TEXTAUSZUG
__________

VwGH vom 12.11.1992, 92/18/0156
Betreff
Der Verwaltungsgerichtshof hat durch den Vorsitzenden Vizepräsident Dr. Jabloner und die Hofräte Dr. Zeizinger und Dr. Graf als Richter, im Beisein der Schriftführerin Dr. Wildmann, über die Beschwerde des V in W, vertreten durch Dr. A, Rechtsanwalt in W, gegen den Bescheid des Landeshauptmannes von Wien vom , Zl. MA 63 - H 3/92/Str, betreffend Bestrafung wegen Übertretungen des Arbeitszeitgesetzes, des Arbeitsruhegesetzes und des KJBG, zu Recht erkannt:
Spruch
Der angefochtene Bescheid wird im Ausspruch über die Strafen im Umfang des von der belangten Behörde modifiziert bestätigten Spruchpunktes "zu II)" und des von ihr bestätigten Spruchpunktes "zu V)" des Straferkenntnisses einschließlich des diesbezüglichen Ausspruches über den Beitrag zu den Kosten des Strafverfahrens wegen Rechtswidrigkeit seines Inhaltes aufgehoben. Im übrigen wird die Beschwerde als unbegründet abgewiesen.
Der Bund hat dem Beschwerdeführer Aufwendungen in der Höhe von S 11.540,-- binnen zwei Wochen bei sonstiger Exekution zu ersetzen.

__________

ARBEITSAUFTRAG
Erläutern Sie in ein bis drei Sätzen, welche Teile des angefochtenen Bescheides der Verwaltungsgerichtshof im Erkenntnis aufhebt und womit er die Aufhebung begründet.

BEREITGESTELLTE DATEN
__________

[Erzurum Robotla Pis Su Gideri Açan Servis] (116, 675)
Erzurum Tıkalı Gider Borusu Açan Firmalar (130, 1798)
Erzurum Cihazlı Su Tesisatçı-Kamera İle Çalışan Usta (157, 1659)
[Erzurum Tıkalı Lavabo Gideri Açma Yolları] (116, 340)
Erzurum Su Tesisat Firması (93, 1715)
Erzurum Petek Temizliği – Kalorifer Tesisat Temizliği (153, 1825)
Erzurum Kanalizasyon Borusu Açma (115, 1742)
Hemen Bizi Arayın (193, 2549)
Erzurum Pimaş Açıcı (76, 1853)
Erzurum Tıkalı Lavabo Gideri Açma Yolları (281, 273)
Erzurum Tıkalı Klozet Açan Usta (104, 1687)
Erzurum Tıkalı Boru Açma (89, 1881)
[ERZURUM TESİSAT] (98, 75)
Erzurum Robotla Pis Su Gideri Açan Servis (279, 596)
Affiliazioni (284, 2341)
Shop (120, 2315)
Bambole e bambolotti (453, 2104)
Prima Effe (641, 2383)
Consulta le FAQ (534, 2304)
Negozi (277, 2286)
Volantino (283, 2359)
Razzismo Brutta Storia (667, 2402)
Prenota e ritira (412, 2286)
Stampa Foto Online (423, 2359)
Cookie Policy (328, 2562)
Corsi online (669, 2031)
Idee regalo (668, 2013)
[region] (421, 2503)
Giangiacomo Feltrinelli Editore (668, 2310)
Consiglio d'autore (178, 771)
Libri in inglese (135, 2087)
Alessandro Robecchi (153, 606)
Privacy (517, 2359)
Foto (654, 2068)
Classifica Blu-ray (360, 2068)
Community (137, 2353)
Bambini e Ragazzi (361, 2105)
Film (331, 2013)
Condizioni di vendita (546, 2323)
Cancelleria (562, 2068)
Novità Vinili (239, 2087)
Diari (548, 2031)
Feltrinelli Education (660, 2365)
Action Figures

__________

LÖSUNG
Aufgehoben wird der Bescheid im Ausspruch über die Strafen, soweit er den modifiziert bestätigten Spruchpunkt „zu II)“ und den bestätigten Spruchpunkt „zu V)“ des Straferkenntnisses betrifft, einschließlich des Ausspruches über den Beitrag zu den Kosten des Strafverfahrens. Als Grund nennt das Erkenntnis die Rechtswidrigkeit seines Inhaltes.